Es gibt viele biologische Vorgänge, an denen der Körper und das Gehirn beteiligt sind, die nicht direkt vom Erbgut programmiert sind. Und zu sagen, dass ADHS nicht in erster Linie genetisch bedingt ist, bedeutet keineswegs, ihre biologischen Merkmale zu bestreiten – weder die, die vererbt wurden, noch die, die durch Erfahrung erworben wurden. Die genetischen Blaupausen für die Architektur und die Funktionsweise des menschlichen Gehirns entstehen in einem Prozess der Interaktion mit der Umgebung. ADHS spiegelt zwar biologische Fehlfunktionen in bestimmten Hirnzentren wider, aber viele ihrer Merkmale – einschließlich der zugrunde liegenden Biologie selbst – sind ebenfalls untrennbar mit den physischen und emotionalen Erfahrungen eines Menschen verbunden.
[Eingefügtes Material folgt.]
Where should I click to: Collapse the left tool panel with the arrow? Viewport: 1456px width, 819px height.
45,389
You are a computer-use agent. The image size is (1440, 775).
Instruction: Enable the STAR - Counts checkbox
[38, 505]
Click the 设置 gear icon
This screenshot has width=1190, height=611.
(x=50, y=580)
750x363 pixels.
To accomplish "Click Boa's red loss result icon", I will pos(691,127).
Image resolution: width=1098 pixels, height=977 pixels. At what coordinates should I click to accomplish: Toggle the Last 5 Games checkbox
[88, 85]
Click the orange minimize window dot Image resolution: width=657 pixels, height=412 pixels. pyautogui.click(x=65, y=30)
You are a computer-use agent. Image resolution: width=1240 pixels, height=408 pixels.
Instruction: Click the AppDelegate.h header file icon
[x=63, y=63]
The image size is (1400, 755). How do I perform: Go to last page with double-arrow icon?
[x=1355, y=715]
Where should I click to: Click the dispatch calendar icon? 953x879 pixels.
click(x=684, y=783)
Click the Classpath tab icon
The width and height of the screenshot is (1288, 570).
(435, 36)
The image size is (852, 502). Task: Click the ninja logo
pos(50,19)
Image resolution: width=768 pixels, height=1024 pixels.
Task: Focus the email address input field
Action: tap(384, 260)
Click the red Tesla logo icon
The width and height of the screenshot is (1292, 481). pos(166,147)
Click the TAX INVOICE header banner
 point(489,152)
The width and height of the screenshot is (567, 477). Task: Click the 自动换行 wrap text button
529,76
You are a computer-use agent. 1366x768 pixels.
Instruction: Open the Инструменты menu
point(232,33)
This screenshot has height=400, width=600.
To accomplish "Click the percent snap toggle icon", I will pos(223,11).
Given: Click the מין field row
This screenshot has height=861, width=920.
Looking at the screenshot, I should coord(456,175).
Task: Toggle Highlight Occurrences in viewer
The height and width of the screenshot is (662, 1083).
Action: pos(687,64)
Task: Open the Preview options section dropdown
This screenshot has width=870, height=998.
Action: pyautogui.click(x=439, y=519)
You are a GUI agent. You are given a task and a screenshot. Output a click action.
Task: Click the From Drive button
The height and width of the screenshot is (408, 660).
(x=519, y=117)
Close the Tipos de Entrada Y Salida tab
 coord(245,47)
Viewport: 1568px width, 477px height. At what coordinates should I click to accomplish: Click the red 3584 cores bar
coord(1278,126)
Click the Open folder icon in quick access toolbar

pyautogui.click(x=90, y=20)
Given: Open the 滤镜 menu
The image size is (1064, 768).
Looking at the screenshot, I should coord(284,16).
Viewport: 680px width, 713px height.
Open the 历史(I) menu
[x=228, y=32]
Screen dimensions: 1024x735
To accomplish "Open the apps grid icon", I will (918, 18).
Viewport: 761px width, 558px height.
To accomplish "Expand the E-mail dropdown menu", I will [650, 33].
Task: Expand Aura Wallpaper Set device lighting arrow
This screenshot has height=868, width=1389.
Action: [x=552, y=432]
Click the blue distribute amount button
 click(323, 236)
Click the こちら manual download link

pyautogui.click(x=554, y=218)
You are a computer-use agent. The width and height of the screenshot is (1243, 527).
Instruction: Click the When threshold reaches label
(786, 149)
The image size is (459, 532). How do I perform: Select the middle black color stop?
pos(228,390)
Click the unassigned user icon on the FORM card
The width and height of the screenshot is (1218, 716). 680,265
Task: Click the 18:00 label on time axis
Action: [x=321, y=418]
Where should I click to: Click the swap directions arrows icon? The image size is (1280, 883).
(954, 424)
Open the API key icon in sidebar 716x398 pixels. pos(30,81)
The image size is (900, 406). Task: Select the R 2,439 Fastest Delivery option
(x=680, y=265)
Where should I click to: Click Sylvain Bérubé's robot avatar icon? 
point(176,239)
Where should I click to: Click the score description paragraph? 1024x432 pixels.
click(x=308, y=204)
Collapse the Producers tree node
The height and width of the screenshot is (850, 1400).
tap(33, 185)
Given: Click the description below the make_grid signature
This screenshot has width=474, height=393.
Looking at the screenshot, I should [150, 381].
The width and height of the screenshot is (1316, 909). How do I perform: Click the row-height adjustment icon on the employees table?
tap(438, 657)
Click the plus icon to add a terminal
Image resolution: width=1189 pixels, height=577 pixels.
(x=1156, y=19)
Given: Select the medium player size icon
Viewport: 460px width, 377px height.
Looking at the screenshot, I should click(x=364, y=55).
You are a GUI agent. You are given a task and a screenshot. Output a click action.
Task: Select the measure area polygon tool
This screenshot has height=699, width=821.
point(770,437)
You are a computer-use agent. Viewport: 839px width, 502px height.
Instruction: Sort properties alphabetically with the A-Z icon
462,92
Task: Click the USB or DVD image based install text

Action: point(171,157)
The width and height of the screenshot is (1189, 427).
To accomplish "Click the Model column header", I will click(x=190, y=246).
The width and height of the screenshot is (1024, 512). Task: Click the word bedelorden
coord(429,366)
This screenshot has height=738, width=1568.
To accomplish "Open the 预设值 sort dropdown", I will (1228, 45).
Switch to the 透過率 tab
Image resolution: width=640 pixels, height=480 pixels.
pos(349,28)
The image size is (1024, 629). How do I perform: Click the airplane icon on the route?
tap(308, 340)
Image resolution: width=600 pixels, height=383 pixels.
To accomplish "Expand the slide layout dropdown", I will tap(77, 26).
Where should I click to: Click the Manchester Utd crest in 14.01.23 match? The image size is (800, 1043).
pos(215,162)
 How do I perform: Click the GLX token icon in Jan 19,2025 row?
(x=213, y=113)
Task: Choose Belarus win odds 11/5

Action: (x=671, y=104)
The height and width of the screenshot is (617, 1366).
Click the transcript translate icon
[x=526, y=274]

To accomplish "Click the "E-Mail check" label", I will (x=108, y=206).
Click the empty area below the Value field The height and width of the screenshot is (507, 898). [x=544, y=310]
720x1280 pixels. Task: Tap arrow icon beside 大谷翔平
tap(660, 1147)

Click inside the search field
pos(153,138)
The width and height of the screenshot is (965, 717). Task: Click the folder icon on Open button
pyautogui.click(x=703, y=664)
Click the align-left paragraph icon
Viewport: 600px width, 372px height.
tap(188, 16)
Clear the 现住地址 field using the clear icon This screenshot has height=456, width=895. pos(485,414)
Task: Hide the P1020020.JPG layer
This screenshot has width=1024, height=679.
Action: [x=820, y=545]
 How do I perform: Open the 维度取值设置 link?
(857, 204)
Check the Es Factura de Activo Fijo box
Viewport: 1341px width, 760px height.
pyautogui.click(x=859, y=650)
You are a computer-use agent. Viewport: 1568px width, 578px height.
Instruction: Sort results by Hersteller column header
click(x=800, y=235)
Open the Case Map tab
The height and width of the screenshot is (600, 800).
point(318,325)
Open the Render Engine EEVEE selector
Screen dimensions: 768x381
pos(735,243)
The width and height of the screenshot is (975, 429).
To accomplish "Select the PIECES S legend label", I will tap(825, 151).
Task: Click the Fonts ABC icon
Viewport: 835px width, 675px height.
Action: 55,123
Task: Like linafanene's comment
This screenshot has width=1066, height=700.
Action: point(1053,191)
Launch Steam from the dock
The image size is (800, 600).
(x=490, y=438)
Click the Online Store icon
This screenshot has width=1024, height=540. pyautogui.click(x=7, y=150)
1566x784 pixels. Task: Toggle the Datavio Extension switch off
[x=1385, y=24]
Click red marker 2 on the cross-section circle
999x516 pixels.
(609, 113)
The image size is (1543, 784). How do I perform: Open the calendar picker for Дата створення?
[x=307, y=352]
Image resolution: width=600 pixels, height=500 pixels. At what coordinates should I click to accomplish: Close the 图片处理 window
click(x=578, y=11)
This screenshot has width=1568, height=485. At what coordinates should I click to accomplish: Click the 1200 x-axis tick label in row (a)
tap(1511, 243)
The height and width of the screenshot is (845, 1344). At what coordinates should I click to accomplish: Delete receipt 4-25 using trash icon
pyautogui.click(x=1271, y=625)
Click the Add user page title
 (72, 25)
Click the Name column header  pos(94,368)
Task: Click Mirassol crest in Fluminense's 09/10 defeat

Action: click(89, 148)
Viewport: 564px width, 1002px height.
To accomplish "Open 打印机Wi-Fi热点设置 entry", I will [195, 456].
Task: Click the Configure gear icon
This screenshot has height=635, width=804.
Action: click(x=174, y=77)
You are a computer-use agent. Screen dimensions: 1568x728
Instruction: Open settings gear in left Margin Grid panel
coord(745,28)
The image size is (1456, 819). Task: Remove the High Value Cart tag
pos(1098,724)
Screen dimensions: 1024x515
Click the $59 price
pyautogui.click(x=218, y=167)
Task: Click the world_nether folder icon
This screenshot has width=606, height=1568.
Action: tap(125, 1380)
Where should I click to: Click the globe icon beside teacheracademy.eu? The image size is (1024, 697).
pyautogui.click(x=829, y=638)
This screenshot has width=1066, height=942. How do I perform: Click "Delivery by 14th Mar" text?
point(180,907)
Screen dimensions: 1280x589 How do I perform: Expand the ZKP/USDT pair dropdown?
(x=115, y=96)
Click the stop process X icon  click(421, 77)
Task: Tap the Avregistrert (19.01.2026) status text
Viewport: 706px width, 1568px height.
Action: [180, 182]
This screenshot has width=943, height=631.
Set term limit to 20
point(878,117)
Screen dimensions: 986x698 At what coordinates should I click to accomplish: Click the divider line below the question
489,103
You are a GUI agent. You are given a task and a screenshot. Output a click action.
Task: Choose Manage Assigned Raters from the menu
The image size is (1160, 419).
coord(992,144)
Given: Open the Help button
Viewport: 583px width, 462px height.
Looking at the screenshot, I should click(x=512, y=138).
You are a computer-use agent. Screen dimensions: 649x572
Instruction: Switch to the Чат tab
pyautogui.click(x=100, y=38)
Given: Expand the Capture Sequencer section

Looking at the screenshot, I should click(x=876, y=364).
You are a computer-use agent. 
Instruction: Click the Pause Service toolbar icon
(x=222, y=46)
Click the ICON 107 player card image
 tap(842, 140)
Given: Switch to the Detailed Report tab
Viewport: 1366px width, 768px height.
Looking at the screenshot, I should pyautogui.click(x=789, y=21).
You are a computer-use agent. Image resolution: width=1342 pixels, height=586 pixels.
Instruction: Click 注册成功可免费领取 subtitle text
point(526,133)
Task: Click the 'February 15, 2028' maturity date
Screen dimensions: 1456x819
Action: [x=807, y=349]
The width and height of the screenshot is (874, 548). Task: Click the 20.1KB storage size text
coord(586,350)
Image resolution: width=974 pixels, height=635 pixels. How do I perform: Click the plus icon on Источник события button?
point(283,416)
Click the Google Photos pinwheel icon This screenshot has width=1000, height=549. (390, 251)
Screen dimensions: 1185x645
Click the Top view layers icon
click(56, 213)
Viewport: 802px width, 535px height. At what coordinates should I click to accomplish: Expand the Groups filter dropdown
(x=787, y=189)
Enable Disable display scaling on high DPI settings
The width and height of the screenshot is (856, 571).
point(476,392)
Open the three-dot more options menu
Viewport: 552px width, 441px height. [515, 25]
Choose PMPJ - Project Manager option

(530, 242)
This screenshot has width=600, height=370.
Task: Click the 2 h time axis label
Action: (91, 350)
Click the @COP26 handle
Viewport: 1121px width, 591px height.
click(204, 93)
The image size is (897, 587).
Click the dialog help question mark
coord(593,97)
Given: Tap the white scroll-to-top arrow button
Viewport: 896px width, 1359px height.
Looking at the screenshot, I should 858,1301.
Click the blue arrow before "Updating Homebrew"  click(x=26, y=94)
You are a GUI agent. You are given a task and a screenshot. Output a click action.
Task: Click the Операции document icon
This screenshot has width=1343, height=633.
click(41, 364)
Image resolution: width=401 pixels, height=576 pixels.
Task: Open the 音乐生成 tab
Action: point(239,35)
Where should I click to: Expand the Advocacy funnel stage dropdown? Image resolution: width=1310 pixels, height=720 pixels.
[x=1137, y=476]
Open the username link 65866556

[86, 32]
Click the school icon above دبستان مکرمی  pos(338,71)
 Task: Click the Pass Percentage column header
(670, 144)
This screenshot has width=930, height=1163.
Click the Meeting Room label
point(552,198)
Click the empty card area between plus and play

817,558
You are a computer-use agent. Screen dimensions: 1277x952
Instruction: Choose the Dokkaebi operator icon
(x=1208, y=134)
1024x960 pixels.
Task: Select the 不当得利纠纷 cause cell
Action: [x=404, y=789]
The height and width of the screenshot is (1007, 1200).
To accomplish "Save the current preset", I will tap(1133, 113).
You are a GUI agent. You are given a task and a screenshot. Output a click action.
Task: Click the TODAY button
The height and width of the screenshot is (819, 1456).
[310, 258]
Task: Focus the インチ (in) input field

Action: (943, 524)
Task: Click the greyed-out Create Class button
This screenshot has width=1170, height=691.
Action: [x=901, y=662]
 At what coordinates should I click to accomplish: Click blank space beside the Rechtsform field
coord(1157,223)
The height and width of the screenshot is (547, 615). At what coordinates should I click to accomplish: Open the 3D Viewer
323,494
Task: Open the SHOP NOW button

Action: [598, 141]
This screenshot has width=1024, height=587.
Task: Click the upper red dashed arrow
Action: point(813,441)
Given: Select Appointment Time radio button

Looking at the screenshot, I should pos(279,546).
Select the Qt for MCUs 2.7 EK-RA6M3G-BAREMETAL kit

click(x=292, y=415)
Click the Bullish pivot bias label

Es gibt bei ADHS eine ererbte Veranlagung, aber zu sagen, es gäbe eine genetische Vorbestimmung, hat damit wenig zu tun. Eine Vorbestimmung gibt vor, dass etwas zwangsläufig passieren wird. Eine Veranlagung macht es lediglich wahrscheinlicher, dass etwas abhängig von den Umständen passieren kann. Das tatsächliche Ergebnis wird von vielen anderen Faktoren beeinflusst.
* Eine schwedische Studie aus dem Jahr 1998 hat gezeigt, dass ADHS unter Gefängnisinsassen weit verbreitet ist.